The Coronavirus has mutated and evolved over the past 18 months and so have Americans hundreds of thousands of fraudsters. In this article we take a look at some of the areas of your business that need investment to ward off the threat of fraud.
If you’re still pinching the pennies after the pandemic though, don’t worry, we’ll also be looking at some areas where you can roll back spending.
Where to spend
Processes: The vast majority of small businesses in the US are still using 20th century technology to track their spending and pay their staff. This is great news for fraudsters who love nothing more than taking advantage of outdated processes to scam business owners.
If you’re still writing out payslips by hand or using outdated methods to store employees payment details take a look at the Intuit’s great discounts. There’s something there to help every small business modernise.
Online security: 1 in 4 Americans regularly shop online each month and that figure is increasing all the time. If your business is not online you’re missing out on a lucrative revenue stream. If you are online, don’t scrimp on your cyber security.
It’s worth outsourcing this to a reputable company so that they can take care of your backups, your sensitive personal data and the sensitive personal data of your clients.
Audits: It pays to have a plan.
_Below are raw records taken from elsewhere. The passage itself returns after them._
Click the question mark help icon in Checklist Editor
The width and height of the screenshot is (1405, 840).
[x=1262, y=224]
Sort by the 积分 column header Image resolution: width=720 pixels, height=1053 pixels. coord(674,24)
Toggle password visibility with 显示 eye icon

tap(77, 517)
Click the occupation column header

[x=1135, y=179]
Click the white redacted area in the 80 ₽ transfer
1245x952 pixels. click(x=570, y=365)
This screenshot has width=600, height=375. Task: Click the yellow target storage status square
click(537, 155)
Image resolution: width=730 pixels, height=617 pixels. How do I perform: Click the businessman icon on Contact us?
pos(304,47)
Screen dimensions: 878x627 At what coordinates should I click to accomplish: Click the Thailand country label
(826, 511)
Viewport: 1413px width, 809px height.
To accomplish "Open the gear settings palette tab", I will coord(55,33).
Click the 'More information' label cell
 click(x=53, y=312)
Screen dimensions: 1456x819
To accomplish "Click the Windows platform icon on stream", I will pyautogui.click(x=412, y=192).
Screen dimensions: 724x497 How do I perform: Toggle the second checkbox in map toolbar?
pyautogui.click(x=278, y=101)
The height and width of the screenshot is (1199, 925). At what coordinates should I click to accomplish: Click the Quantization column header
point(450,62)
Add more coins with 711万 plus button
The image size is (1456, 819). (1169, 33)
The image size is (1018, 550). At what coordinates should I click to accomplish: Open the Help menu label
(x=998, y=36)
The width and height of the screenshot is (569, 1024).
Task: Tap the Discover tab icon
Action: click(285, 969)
When it comes to fraud every business should draw up a thorough audit of their processes, identifying areas in which they are susceptible to fraud and also identifying those likely to defraud them whether that be customers or staff members.
If you have the money it could be worth paying a third-party to come in with fresh eyes and do this for you. If not, spend the most valuable commodity you have – time – on completing your own fraud audit.
Where to save
Telephone services: One of the most common types of fraud and mischievously difficult to spot is premium telephone fraud. This traditionally takes the form of a fraudster leaving a missed call on your work number.
When you ring back you are inadvertently connecting to a premium rate number that can cost you a lot of money. To save money from this scam contact your phone provider and ask them to block all premium number calls from your work phones.
Internet services: Similar to telephone fraud, internet fraud is hard to spot and can wind up costing your business a lot of money. If you have an IT department think about blocking certain websites on your work computers.
If not speak to your internet provider and see if they can help. It might be worth blocking sites too that require a high amount of bandwidth that employees could inadvertently be using whilst working and costing you a pretty penny.
Research: The best way to avoid fraud is by keeping up to date with the latest scams and tricks that criminals are using. To do this you don’t need to pay an advisor or ask for help from an organisation, all you need to do is read.
Spend half an hour a month keeping up to date with the latest scams and frauds listed on the USA Government website. Knowledge is power and in this scenario the power is to save yourself and your business money.